Al despertar y extender un brazo, encontré junto a mí un pan y un jarro de agua. Estaba demasiado agotado para reflexionar sobre esto, pero comí y bebí con muchas ganas. Poco después reanudé mi vuelta al calabozo, y con mucho esfuerzo llegué por fin al trozo de estameña. Hasta el momento en que caí había contado cincuenta y dos pasos, y al reanudar la vuelta otros cuarenta y ocho más antes de llegar al trapo. Había, pues, un total de cien pasos. Calculando una yarda por cada dos pasos, llegué a la conclusión de que el calabozo tenía un perímetro de cincuenta yardas. Sin embargo, había encontrado muchos ángulos en la pared y por eso no pude adivinar la forma exacta de la cripta; la llamo así porque no podía dejar de suponer que fuera una cripta.
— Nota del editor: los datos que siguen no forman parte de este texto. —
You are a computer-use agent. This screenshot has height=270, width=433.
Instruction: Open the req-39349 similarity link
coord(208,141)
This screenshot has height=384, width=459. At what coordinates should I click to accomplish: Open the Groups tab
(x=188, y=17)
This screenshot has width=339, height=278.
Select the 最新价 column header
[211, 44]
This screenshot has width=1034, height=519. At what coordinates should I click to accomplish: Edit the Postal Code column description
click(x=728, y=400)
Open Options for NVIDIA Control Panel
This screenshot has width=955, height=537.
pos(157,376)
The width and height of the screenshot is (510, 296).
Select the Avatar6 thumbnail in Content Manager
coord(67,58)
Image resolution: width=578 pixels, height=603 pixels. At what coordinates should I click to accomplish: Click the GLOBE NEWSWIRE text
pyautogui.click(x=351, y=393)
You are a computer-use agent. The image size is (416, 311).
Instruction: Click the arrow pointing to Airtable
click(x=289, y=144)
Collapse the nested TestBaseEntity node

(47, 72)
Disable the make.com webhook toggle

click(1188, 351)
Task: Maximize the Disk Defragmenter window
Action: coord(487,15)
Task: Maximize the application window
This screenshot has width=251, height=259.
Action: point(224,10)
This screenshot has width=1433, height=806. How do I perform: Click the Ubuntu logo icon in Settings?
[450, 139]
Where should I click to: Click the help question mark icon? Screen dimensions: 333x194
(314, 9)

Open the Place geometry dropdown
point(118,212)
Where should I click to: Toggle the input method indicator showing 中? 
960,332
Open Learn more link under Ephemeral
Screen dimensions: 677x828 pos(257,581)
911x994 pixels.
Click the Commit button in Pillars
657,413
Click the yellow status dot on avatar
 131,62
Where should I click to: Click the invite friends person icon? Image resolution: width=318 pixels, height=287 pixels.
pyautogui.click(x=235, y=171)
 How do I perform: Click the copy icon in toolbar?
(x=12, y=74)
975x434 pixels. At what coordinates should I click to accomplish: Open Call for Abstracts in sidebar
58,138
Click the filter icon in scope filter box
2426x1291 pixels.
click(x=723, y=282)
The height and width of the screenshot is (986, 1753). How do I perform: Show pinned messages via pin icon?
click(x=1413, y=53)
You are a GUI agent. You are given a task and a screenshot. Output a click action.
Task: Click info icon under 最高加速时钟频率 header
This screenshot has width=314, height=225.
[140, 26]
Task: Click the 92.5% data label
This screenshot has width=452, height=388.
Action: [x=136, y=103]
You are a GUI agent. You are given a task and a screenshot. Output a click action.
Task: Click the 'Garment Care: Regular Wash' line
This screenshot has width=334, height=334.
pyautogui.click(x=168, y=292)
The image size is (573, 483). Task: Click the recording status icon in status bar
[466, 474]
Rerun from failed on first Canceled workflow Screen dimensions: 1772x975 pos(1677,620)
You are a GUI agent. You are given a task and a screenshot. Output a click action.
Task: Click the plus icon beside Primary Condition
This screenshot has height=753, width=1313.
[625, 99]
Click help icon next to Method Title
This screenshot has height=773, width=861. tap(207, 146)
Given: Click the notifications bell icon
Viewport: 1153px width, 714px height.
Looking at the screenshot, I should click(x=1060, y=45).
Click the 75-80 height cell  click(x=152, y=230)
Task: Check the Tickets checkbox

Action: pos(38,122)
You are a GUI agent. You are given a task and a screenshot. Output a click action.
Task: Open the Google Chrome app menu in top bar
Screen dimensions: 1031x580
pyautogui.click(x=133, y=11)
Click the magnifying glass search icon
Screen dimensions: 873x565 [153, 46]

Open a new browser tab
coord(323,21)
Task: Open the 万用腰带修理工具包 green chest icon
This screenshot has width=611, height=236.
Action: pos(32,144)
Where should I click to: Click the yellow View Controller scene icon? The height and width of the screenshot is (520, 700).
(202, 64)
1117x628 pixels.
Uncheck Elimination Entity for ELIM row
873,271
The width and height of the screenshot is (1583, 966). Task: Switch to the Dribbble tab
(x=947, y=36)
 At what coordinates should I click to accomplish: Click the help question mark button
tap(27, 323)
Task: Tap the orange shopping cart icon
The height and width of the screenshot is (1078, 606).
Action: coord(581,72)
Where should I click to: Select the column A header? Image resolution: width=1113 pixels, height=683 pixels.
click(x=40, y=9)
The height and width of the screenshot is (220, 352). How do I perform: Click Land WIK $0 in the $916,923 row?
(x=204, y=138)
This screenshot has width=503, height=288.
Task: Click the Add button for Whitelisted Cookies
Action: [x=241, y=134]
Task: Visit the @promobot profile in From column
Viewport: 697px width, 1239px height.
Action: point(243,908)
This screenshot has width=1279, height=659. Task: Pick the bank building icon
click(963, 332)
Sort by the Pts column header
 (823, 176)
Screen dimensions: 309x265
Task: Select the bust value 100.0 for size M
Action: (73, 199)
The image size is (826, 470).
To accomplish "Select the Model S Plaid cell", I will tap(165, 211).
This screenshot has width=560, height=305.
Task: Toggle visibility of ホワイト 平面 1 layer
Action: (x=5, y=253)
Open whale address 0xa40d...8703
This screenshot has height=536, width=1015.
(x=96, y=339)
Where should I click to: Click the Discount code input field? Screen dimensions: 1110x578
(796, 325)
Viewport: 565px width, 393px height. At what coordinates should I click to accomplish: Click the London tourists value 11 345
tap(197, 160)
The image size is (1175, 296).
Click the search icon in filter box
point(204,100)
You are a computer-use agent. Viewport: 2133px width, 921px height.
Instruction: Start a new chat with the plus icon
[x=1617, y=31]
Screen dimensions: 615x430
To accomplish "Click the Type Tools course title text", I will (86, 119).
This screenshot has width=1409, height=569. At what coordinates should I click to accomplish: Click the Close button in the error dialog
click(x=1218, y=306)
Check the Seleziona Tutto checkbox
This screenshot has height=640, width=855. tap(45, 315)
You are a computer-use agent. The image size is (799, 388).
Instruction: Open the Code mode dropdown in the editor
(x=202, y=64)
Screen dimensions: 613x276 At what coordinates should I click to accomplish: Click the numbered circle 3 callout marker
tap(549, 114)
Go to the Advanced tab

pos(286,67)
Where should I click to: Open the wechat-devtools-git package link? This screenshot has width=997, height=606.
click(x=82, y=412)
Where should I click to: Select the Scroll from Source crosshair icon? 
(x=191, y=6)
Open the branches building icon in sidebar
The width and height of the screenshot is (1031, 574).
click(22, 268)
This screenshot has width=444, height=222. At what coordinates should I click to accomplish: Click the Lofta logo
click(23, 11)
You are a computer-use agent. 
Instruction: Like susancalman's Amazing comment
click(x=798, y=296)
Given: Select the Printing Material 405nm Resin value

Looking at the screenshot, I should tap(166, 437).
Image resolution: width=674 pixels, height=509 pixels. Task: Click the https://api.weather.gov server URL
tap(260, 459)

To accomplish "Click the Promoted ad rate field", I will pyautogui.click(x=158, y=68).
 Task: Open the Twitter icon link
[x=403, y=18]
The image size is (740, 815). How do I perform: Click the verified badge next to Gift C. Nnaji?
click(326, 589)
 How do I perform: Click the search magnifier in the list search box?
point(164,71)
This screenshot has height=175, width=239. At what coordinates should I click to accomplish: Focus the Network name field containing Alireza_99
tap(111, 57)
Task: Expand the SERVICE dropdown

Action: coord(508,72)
Poca finalidad- y en realidad ninguna esperanza- tenían estas investigaciones, pero una vaga curiosidad me impulsaba a continuarlas. Apartándome de la pared decidí cruzar el calabozo por uno de sus diámetros. Al principio avancé con mucha precaución, pues, aunque el suelo parecía de un material sólido, resultaba peligrosamente resbaladizo por el limo acumulado. Por fin, cobré ánimo y no vacilé en dar pasos firmes, tratando de cruzar en una línea lo más recta posible. Había avanzado unos diez o doce pasos así cuando se me enredó en las piernas el trozo cortado del sayo. Lo pisé y caí violentamente de bruces.